Voorzorg in de regelgeving
Gemeenten en provincies kunnen rekening houden met voorzorg bij:
- de zorgvuldige voorbereiding van het besluit
- de deugdelijke motivering van het besluit en
- de evenredige belangenafweging die nodig is bij het besluit.
Nationale regelgeving
De Algemene wet bestuursrecht (Awb) bepaalt in artikel 3:2 dat het bestuursorgaan bij de voorbereiding van een besluit de ‘nodige kennis verzamelt van de relevante feiten en de af te wegen belangen’. Deze bepaling is onderdeel van het zorgvuldigheidsbeginsel.

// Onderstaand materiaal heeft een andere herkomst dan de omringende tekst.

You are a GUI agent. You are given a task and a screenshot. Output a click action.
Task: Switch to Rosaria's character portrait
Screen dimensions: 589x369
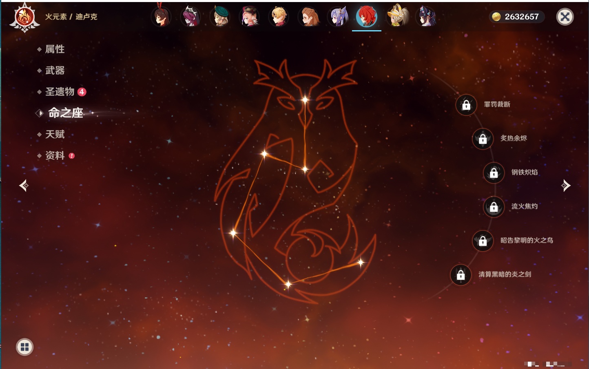coord(190,17)
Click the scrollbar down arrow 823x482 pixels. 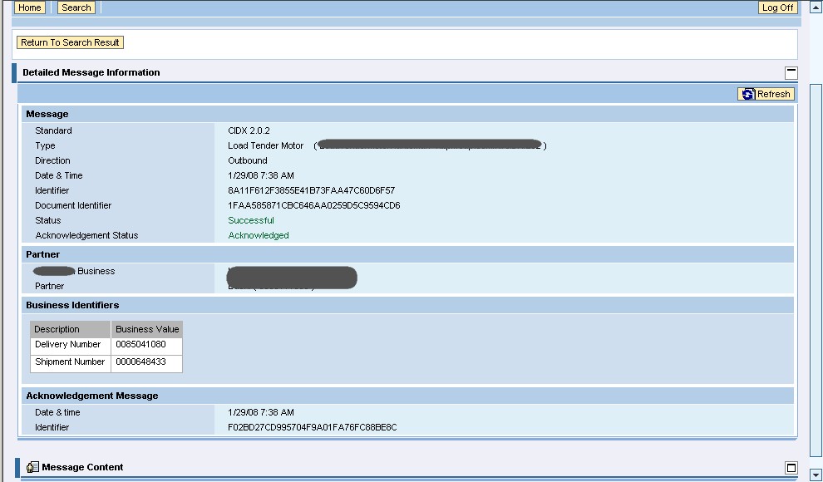coord(816,475)
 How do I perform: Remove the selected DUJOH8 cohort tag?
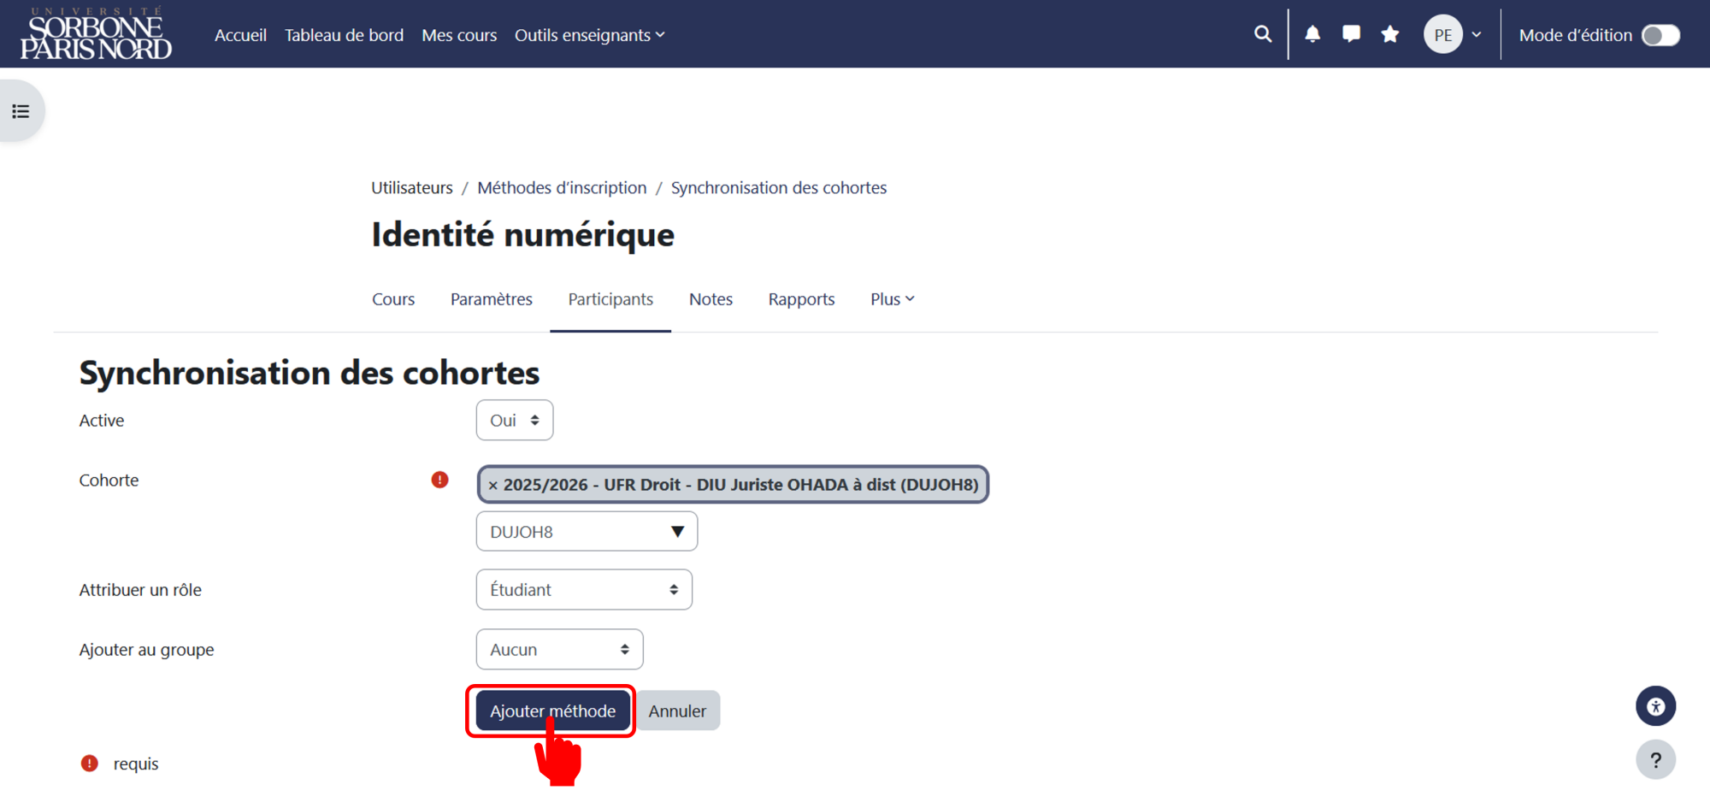[x=493, y=485]
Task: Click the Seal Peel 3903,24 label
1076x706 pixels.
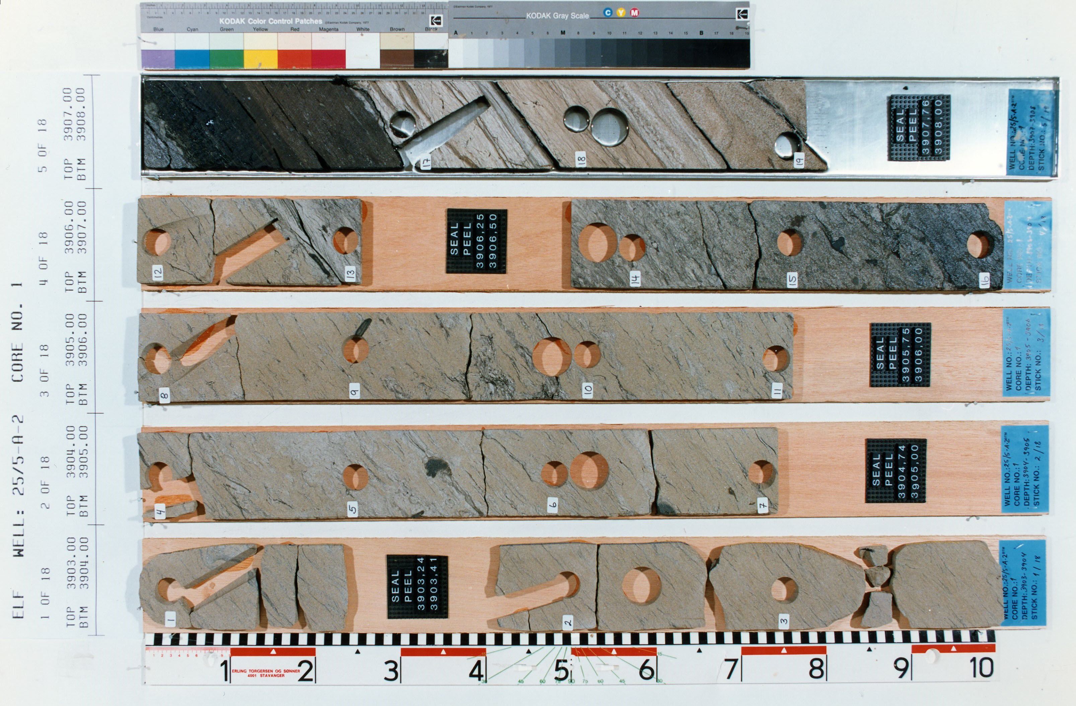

Dit is een ‘algemeen beginsel van behoorlijk bestuur’. Het betekent dat het bestuursorgaan een besluit zorgvuldig moet voorbereiden en nemen.
Artikel 3:46 Awb geeft aan dat een besluit een deugdelijke motivering moet hebben. Heeft het bevoegd gezag een regionale of lokale beleidsvisie, waarop het een besluit en de motivering kan baseren? Dan zorgt dat voor een sterkere onderbouwing van het gebruik van voorzorg.
Europese regelgeving
In Europees verband staat de verplichting om het voorzorgsbeginsel toe te passen in artikel 191, tweede lid, van het Verdrag betreffende de werking van de Europese Unie. Dit artikel richt zich op de wetgeving van de Europese Unie. In de Richtlijn industriële emissies komt voorzorgbeginsel onder meer terug in enkele algemene beginselen (artikel 11).
In een mededeling uit 2000 staan de opvattingen van de Europese Commissie over de toepassing van het voorzorgbeginsel door besluitvormers binnen de EU. Bestuurders in Nederland kunnen deze mededeling gebruiken bij hun motivering van voorzorg. De mededeling geeft hiervoor handvatten.